Poetry and Sarcasm Don't Mix

One of my goals as a mother is to expose my baby to everything beneficial and healthy, even if I don't particularly enjoy it. So yesterday I broke out an old book of poetry, thinking I would read her a couple of poems while she scribbled on her AquaDoodle (thanks Uncle Steve). I started reading Mary Oliver's "You Are Standing at the Edge of the Woods," and all of the sudden, I started to cry. Now, I am four months pregnant and not entirely unemotional right now, but that's an odd reaction. And I remembered that poetry has a way of making me burst into tears. I wouldn't say that I love poetry, but I went through the requisite poetry stage when I was about 14. You know, girls, the stage where you would write hearfelt if painfully rhymed verses about life and love, or what you imagine life and love might be about, based on movies.

I have had a bad experience with poetry.

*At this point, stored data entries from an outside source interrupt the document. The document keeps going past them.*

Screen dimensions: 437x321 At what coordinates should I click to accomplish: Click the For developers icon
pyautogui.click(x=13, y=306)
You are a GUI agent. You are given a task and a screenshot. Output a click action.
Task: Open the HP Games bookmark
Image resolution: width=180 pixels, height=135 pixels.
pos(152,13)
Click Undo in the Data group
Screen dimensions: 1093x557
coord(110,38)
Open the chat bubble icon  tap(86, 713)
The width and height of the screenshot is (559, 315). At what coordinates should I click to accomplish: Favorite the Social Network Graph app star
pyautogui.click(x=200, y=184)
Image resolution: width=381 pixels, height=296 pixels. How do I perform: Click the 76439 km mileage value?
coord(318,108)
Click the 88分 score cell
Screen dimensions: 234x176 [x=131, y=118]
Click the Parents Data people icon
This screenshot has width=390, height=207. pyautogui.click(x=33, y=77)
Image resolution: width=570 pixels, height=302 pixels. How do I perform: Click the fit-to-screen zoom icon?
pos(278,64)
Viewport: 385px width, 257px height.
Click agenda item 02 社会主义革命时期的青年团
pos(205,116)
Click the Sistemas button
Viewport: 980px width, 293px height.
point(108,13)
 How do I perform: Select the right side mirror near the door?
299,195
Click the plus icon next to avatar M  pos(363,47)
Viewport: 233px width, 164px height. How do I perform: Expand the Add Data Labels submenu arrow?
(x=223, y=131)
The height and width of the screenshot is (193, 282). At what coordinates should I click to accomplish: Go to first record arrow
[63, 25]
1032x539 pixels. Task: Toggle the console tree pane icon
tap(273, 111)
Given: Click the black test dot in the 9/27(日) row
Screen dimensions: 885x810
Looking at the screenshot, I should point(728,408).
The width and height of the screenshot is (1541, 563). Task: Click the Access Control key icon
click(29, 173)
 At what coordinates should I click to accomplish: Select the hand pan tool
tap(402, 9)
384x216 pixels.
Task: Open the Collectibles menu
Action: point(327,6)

In school one time I was forced to write a poem by a well-meaning English teacher, so my friends and I decided to cook up the cheesiest poem we could think of. I don't remember when this was - I was old enough to be dabbling in sarcasm, but young enough to think this idea was really cool. I still remember one verse: "Soaring high with dreamer's knowledge / Of the worlds that lie before." Awesome. So I turn it in, and of course, my teacher enters it in a contest, which it, of course, won. (Did you read the part about "dreamer's knowledge?" That's gold.) My prize was that I had to read it in front of the whole school. Worst punishment for goofing off in class ever.

So this blog is supposed to be devoted to making stuff and general craftiness, but today I just wanted to share this Mary Oliver poem. The tip of the day is to try something that's good for you, even if you don't think you like it. And don't get sarcastic when you're forced to write a poem. It will come back and bite you.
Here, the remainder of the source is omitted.